Le Mouvement Démocratie nouvelle entamera à Montréal, le 21 octobre, une série de consultations sur la réforme du mode de scrutin afin que l’Assemblée nationale reflète mieux le vote populaire. Mais l’opération se fera sans l'appui du gouvernement, déplore le groupe.
Les libéraux avaient déjà tenu un tel exercice au début des années 2000, lequel s'était conclu par un échec. Mais le Mouvement Démocratie nouvelle (MDN) espère profiter du contexte préélectoral pour encourager les partis à prendre des engagements sur la question.
Le MDN, qui regroupe des organismes et des citoyens, espère s’arrêter dans 13 villes de différentes régions du Québec afin de consulter la population pour réformer l’actuel mode du scrutin majoritaire uninominal à un tour.
L’initiative dépend d’une campagne de sociofinancement qui est lancée dès aujourd’hui. L’objectif est d’atteindre la somme de 50 000 $. «On veut que la tournée soit portée par du financement populaire, explique le président du MDN Jean-Sébastien Dufresne. On veut montrer que ce sont les citoyens qui sont derrière cette volonté de changement.»
La consultation itinérante pourrait toutefois visiter moins de villes que prévu si l’objectif n’est que partiellement atteint. Après la métropole, des arrêts sont prévus à Québec, Gatineau, Rimouski et Saguenay.
Tous les partis d’opposition soutiennent ce projet. Ils ont notamment fait une sortie en décembre dernier pour réclamer un scrutin proportionnel aux élections de 2022.
«Le problème qu’on a, c’est que [...] la ministre [de la réforme des institutions démocratiques Rita de Santis] a clairement dit que ce n’était pas dans le programme du Parti libéral de ce mandat-ci», déplore M. Dufresne.
Le PLQ a participé à quelques réunions du MDN, mais dit n’avoir reçu aucune invitation à la consultation publique itinérante pour le moment.
«La réforme du mode de scrutin ne fait pas partie de nos priorités, qui sont la santé, l’éducation et la croissance économique pour tous les Québécois, de toutes les régions, reconnaît toutefois la ministre de Santis.
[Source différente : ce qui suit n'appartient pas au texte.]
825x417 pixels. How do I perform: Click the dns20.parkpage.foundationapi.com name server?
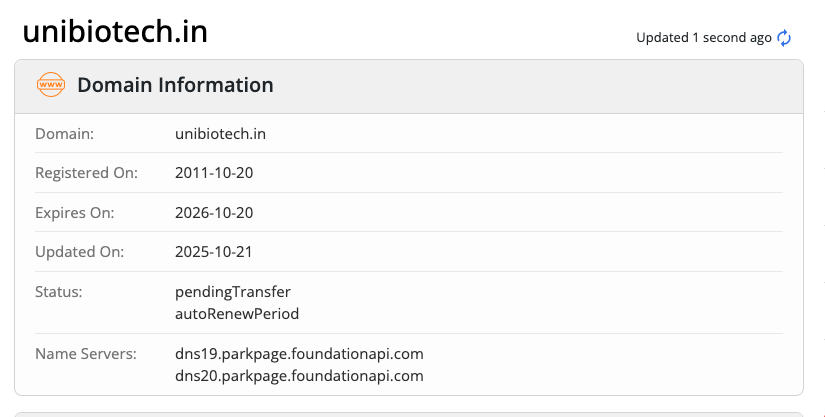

Néanmoins, il y a toujours place à l’amélioration, par exemple en se penchant sur la carte électorale, sur le poids des régions par rapport aux centres urbains, etc.»
Une promesse de Jean Charest
Le MDN avait été créé en 1999 à la suite de l’élection de 1998, qui avait reconduit le Parti québécois au pouvoir puisqu’il avait obtenu davantage de sièges à l’Assemblée, alors que le PLQ avait remporté le plus de votes.
«Dès son premier discours inaugural, M. Charest avait proposé une réforme du scrutin», se rappelle Benoit Pelletier, qui a notamment été ministre de la Réforme des institutions démocratiques.
En 2004, un avant-projet de loi pour la réforme avait été déposé et une Commission spéciale de députés et de citoyens avait été créée. Des consultations publiques avaient eu lieu dans 16 villes et 379 mémoires avaient été déposés.
«Au début des années 2000, c’était un sujet dont on parlait beaucoup dans la société québécoise et c’était un engagement important du gouvernement, mais il y a eu un renversement de la volonté populaire», ajoute M. Pelletier.
Une des raisons qui ont fait reculer le gouvernement, selon l’ancien ministre, est la forte réaction négative de la population dans plusieurs régions du Québec.
«Je ne m’attendais pas à ça, c’est un peu comme si les régions avaient peur de perdre leur poids à l’Assemblée, dit-il. J’avais beau expliquer que non, ça ne passait pas.»
Dans un système proportionnel mixte compensatoire et régional comme le proposait le projet gouvernemental, il y aurait eu deux types de députés, soit ceux élus par les électeurs de leur circonscription et d’autres élus selon le pourcentage d’appuis populaires de leur parti. Le nombre de circonscriptions serait passé de 125 à 77.
«À l’intérieur même de l’Assemblée nationale, je faisais aussi face à de plus en plus de résistance de plusieurs députés, dont certains de mon parti, explique M. Pelletier. Ça devenait intenable. J’en suis venu à la conclusion qu’il fallait mettre fin à cette opération.»
Enjeu électoral
Cet épisode ne décourage pas le président du MDN.
Au terme des consultations, le regroupement publiera un rapport, en janvier. «À partir de ça, on veut que les partis prennent acte du rapport et prennent des engagements précis, dit-il. S’il y a un changement de gouvernement, ils ne pourront pas se défiler.»
«Il y a aussi l’expérience du fédéral avec Justin Trudeau, où les gens sont devenus très cyniques», ajoute M. Dufresne. Le premier ministre du Canada avait promis de réformer le scrutin lors de la campagne électorale, mais a, depuis, abandonné le projet.